June 30, 2009 by Ron

The language of the anti-fat brigade is, at heart, the time-worn and despicable  language of oppression. If “Jew” or “Black” was substituted for fat or obese in their all too frequent attacks, these people would probably be arrested. The Evening Standard, below, for example, should surely have been busted for inciting public disorder, but it wasn’t, because even the government sees fat people as a legitimate target, unworthy of the protection extended to other minority groups. Indeed, they’re not slow, themselves, to join in the persecution, as Jonathan Porritt, the government’s chief fuckwit green advisor, has even, bizarrely, accused fat people of causing global warming, which rather makes me wonder if he actually has both oars in the water. Odd, really, since our PM isn’t exactly a paragon of slenderness. Rather, a portly, jowly, sod with a butt like a taxi with both doors open.
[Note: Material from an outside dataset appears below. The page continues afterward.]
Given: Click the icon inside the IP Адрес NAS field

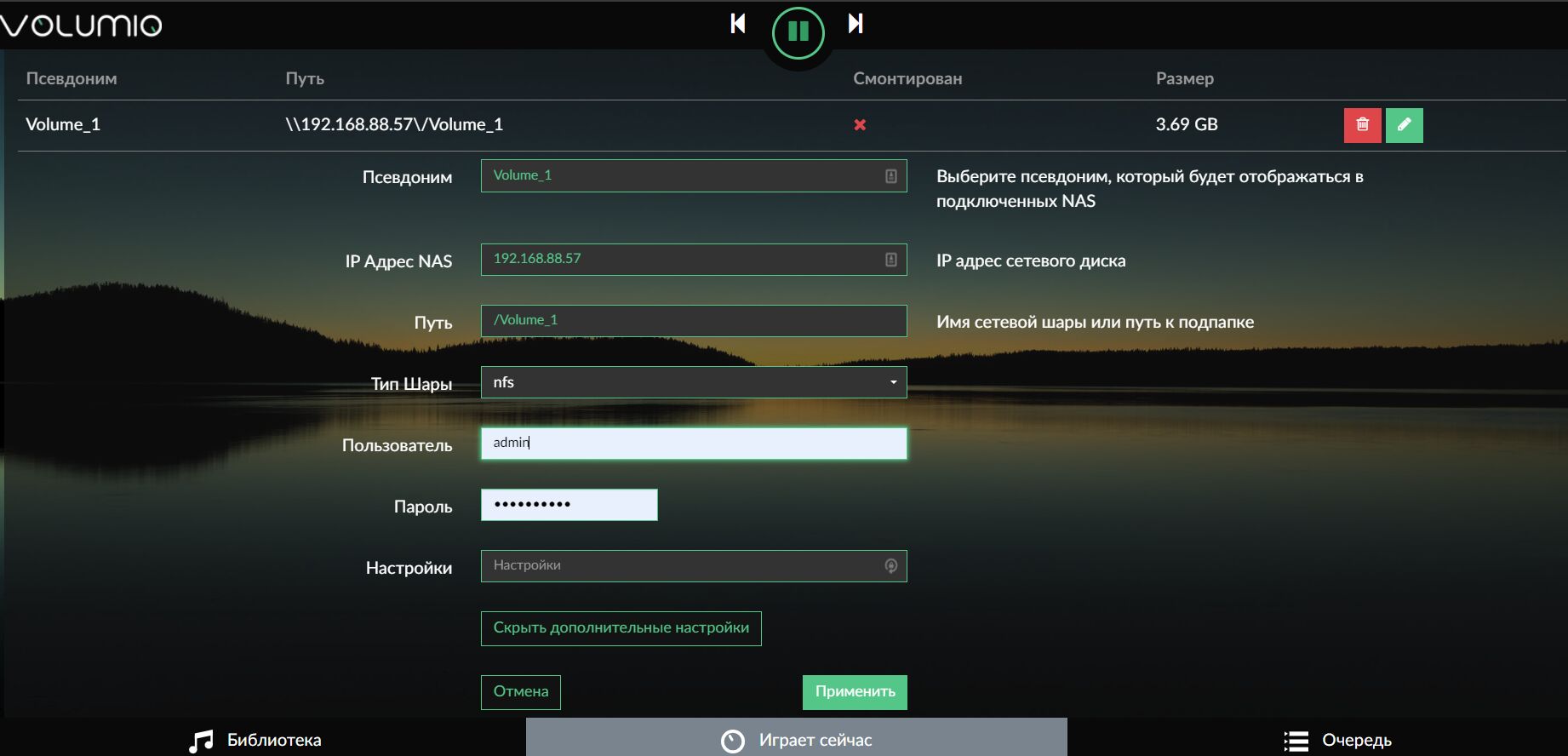Looking at the screenshot, I should (890, 260).
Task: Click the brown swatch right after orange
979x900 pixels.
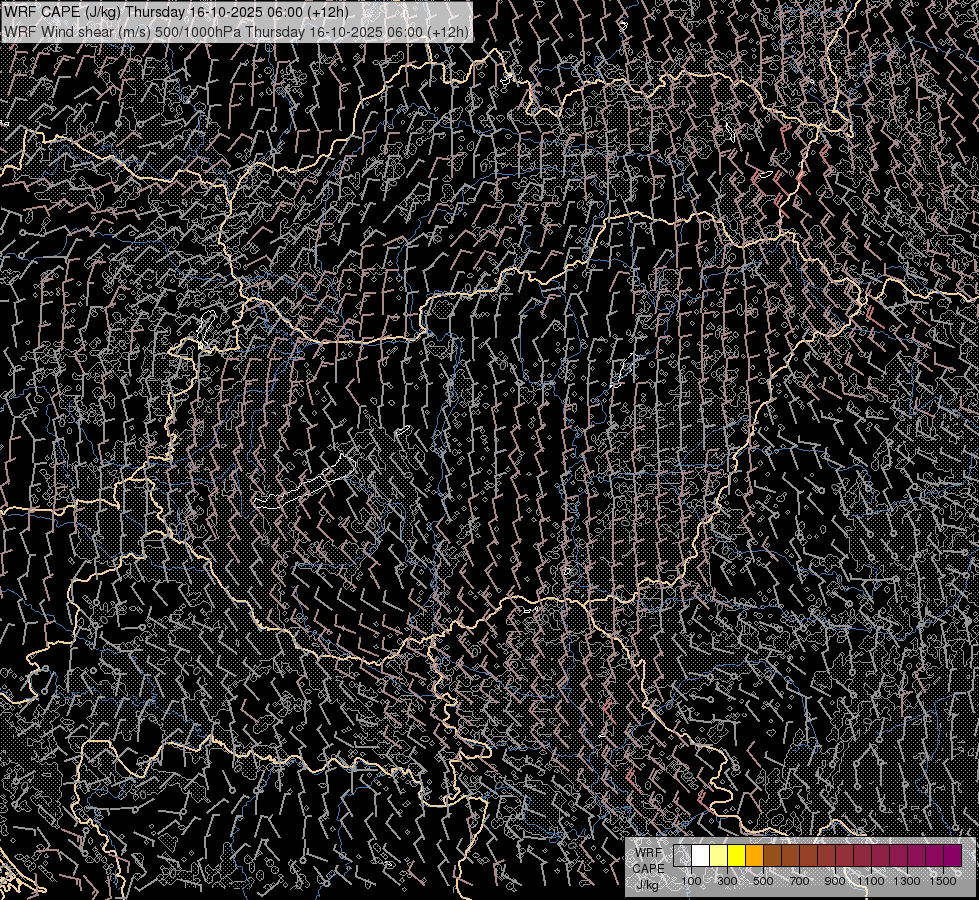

It’s worth noting, too, that the lad Porritt is not exactly lacking in the chins department.

Nuffield Health has, today, launched yet another attack, in a study claiming that we’re not taking obesity seriously enough (they certainly are – the buggers make a fortune from gastric-band surgery), and that fat celebrities, such as Beth Ditto, James Corden and his Gavin & Tracey co-star Ruth Jones, not to mention Jo Brand or Eamon Holmes, make obesity look acceptable.

Susie Orbach, writing in The Guardian, says that she can’t find the research that Nuffield cites, which is interesting – not to mention sinister – did they make the whole thing up?  (I can’t find Nuffield’s press release anywhere, either, though 60 newspapers and online sources cite it.)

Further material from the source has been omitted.